The regional bank announced after market close Thursday that its executive chairman, Alessandro Dinello, is taking on the role of president and CEO, effective immediately. The NYCB has been under pressure in recent months due to concerns about its exposure to commercial real estate.
NYCB shares fell sharply in after-hours trading.
The bank also announced a revision to its fourth quarter results, adding a disclosure about its internal risk management.
“As part of management’s assessment of the Company’s internal controls, management identified material weaknesses in the Company’s internal controls related to internal credit reviews, including ineffective oversight, risk assessment,” the company said in a filing with US Securities. and resulted from surveillance activities.” exchange Commission.

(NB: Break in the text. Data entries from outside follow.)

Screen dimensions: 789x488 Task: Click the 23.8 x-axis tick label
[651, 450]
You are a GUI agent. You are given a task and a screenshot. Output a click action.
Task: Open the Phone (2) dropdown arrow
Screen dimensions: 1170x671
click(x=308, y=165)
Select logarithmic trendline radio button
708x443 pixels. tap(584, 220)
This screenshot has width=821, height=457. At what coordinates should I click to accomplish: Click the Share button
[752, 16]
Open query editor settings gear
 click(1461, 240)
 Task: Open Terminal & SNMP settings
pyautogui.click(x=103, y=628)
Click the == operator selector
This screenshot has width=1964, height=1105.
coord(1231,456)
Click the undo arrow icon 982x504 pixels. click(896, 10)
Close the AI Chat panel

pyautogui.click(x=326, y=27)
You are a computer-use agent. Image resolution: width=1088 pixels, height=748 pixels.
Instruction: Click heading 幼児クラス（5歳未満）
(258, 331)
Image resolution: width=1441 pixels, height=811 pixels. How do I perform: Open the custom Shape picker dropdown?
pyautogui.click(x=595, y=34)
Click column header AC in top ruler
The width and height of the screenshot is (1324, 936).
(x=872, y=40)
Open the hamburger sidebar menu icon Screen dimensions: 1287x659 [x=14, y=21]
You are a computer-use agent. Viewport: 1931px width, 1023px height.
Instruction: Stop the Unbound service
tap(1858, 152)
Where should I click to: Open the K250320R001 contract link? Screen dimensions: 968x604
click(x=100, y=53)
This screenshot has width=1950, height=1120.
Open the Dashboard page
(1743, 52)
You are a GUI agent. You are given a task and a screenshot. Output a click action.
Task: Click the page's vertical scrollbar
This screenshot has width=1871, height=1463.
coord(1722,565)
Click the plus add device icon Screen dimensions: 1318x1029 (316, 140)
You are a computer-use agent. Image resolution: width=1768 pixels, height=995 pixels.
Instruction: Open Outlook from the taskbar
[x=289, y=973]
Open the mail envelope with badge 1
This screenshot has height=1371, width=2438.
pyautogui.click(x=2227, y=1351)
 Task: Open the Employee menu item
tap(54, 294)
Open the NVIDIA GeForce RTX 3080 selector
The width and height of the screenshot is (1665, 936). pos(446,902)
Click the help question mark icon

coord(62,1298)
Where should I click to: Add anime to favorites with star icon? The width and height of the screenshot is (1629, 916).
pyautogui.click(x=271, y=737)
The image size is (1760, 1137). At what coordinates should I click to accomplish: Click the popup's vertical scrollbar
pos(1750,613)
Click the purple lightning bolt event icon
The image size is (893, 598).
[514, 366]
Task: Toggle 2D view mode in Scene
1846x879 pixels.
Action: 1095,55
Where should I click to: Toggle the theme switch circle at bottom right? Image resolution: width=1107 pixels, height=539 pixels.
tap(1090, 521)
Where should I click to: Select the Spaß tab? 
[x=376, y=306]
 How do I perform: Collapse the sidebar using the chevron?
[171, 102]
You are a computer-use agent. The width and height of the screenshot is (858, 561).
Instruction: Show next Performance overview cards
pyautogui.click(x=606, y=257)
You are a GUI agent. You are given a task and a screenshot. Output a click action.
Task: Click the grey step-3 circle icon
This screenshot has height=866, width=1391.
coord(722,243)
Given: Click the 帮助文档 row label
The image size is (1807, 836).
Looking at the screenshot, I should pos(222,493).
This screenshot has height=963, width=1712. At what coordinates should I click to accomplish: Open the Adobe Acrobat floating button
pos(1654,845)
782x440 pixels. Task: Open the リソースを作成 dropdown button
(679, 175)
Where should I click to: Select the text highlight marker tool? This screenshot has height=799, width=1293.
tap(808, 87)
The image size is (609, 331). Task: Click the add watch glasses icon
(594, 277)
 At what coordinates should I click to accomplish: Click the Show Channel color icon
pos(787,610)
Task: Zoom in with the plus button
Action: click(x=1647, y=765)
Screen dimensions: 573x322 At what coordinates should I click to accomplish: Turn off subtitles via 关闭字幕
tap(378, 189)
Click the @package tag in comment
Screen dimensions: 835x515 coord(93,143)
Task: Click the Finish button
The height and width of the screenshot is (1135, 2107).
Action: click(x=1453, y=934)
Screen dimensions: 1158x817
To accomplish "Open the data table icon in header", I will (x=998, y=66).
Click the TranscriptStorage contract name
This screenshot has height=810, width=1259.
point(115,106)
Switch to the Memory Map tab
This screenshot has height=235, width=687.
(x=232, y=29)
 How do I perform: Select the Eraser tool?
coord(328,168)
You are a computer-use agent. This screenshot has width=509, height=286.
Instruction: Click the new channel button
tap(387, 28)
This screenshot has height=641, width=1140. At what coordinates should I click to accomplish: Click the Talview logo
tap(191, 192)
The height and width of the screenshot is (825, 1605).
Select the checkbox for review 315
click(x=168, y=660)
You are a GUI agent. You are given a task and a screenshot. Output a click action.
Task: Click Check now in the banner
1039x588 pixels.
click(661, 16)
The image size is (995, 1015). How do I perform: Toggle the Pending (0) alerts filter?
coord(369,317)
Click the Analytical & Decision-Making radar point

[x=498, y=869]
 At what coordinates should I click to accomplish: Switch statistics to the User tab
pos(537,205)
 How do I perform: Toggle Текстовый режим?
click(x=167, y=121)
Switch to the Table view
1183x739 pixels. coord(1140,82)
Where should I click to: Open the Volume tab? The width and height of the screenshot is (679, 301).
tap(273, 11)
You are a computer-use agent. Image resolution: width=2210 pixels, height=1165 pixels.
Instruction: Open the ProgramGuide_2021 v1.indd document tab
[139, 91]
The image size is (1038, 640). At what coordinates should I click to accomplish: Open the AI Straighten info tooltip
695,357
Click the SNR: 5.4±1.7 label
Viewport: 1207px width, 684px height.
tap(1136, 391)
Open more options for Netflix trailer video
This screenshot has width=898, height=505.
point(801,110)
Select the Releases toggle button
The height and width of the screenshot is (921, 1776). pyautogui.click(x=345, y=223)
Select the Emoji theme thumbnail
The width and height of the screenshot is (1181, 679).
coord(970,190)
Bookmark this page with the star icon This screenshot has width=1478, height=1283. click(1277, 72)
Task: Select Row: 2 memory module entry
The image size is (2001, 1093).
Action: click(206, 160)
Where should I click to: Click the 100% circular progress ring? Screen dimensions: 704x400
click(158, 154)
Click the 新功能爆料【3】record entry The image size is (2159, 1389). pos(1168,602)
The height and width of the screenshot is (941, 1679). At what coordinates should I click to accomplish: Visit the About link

Dinello previously served as CEO of Flagstar Bank, which was acquired by NYCB in 2022. He was named acting chairman at NYCB in February, shortly after Moody’s Investors Service downgraded the bank’s credit rating to junk status.
“Although we have faced recent challenges, we are confident in our bank’s direction and its ability to deliver for our customers, employees and shareholders over the long term. The changes we are making to our Board and leadership team This reflects the beginning of a new chapter,” Dinello said in a press release Thursday.
In another leadership change, Marshall Lux was promoted to Presiding Director of the NYCB Board, replacing Hanif Dahya. According to the press release, Lux served as global chief risk officer for Chase Consumer Bank at JPMorgan from 2007 to 2009.
Shares of NYCB have fallen 53% year to date, driven by its disclosure on Jan. 31 that it had taken a larger-than-expected charge against potential loan losses.
Fears of loan losses have stoked fears about the commercial real estate market and the condition of regional banks more broadly. Several regional banks failed in 2023, including Silicon Valley Bank, after customers and investors became uneasy about the value of loans on bank balance sheets.
NYCB was actually the acquirer of one of those failed banks, Signature, in March last year.